= Beginning of Section =

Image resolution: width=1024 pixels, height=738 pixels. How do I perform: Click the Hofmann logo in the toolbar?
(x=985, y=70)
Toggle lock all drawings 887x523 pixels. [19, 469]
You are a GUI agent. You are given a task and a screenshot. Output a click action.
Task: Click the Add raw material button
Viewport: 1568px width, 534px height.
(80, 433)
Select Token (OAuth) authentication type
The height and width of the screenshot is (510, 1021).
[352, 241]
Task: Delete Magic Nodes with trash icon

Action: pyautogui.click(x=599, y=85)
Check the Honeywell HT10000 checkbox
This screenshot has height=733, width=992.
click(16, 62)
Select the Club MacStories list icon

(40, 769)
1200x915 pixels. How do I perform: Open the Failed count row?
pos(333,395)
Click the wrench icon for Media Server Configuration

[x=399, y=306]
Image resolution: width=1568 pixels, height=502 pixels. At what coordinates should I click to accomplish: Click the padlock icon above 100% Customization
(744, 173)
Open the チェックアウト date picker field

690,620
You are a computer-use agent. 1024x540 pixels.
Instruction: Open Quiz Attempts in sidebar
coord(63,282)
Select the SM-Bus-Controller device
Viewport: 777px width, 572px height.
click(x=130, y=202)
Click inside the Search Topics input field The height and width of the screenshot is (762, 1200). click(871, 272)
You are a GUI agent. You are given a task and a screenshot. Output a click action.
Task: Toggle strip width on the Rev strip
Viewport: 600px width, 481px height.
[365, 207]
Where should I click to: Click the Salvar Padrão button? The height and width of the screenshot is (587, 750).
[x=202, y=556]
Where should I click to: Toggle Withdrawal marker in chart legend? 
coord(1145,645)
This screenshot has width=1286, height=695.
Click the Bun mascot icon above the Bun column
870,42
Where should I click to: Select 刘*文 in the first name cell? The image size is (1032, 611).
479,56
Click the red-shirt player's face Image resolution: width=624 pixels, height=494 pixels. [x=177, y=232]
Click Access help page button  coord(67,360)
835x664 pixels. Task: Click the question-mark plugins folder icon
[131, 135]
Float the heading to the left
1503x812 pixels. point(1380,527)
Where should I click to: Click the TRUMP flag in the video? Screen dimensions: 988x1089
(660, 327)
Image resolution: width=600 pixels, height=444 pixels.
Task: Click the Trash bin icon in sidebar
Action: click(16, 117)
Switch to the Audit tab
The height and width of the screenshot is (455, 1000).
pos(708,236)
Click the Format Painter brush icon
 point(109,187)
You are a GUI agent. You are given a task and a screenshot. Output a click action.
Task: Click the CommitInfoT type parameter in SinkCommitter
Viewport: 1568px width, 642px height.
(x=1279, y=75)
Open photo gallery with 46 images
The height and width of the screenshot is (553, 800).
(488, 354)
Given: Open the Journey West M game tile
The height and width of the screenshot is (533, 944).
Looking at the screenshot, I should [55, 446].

= End of Section =

Copy out each line of the records where the string "type" appears.

Select Token (OAuth) authentication type
Task: Click the CommitInfoT type parameter in SinkCommitter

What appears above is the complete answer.